Authors: Anil Nagathil1*; Ian C. Bruce2
Background Computational models of the auditory periphery help to understand hearing mechanisms and can lay the foundation for bio-inspired speech and audio enhancement algorithms in hearing devices. Such models simulate cochlear processing and neural transduction in the hair cell and auditory nerve. While they can provide accurate descriptions of auditory processing, they often entail a high computational complexity, preventing their application in real-time signal processing algorithms or machine-learning tasks. To circumvent these restrictions auditory models can be approximated by deep neural networks (DNNs), which learn the non-linear and time-varying relationship between an input signal and its neural response. Advantages of such approximations are accelerated execution and full differentiability of the DNN models, making them applicable in the context of DNN-based speech and audio enhancement.

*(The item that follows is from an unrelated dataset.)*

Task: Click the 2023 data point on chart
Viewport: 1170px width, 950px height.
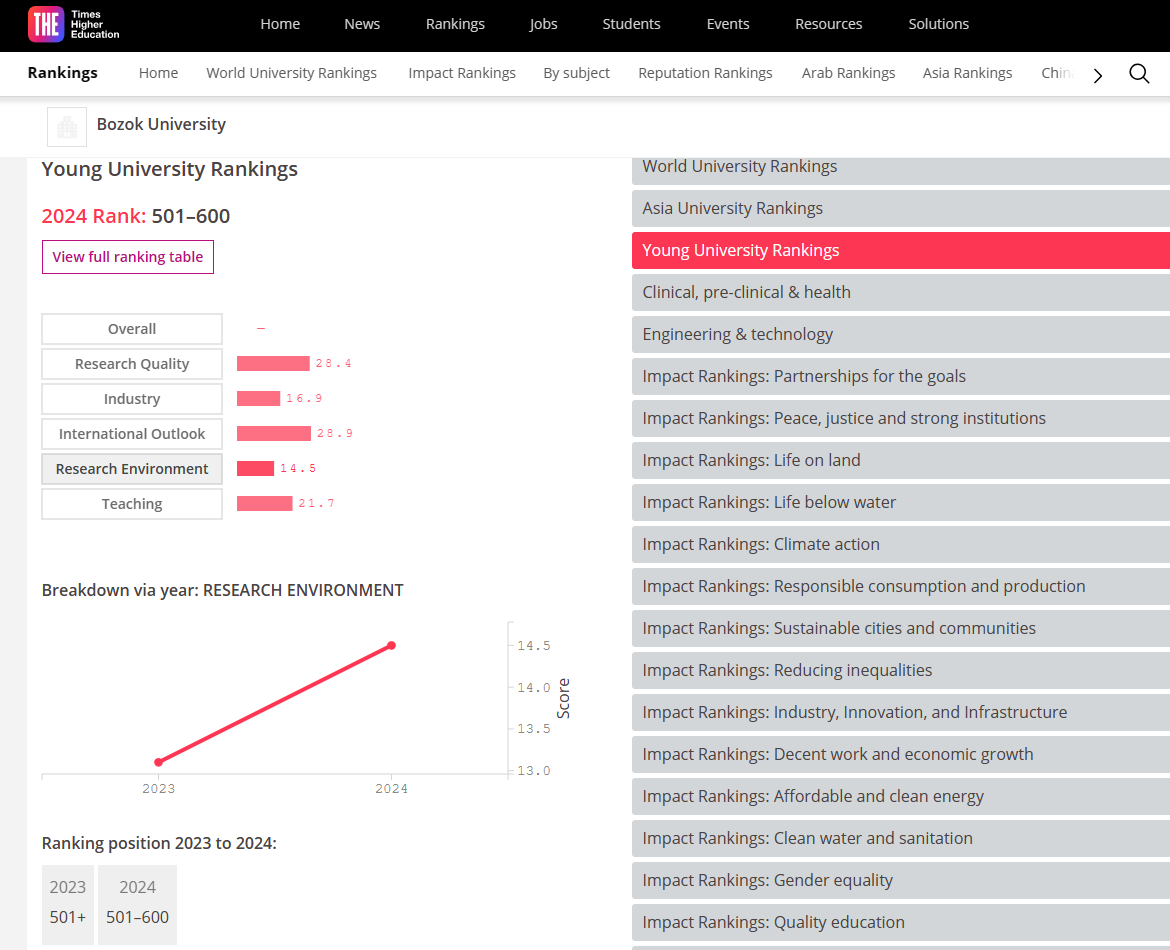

Method In this work we present a WaveNet-based approximation of the normal-hearing cochlear filtering and hair-cell transduction stages of the widely used auditory model. The WaveNet model was trained using a large (noisy) speech and music data set at a wide range of sound pressure levels. It was evaluated with previously unseen speech and music signals and, additionally, with pure tones and click sounds.
Results The WaveNet model exhibits accurate approximations for all test signals, reproduces cochlear excitation patterns and the DC/AC components of IHC receptor potentials. Even if the original auditory model implementation is executed on four CPUs in parallel, the WaveNet model performs 5 times faster on a single CPU and up to 250 times faster on a GPU.
Conclusion The proposed WaveNet-based auditory model is accurate and computationally efficient. Future work will extend the model towards hearing-impaired auditory processing, faciliating time-efficient DNN-based hearing loss compensation for speech and music signals.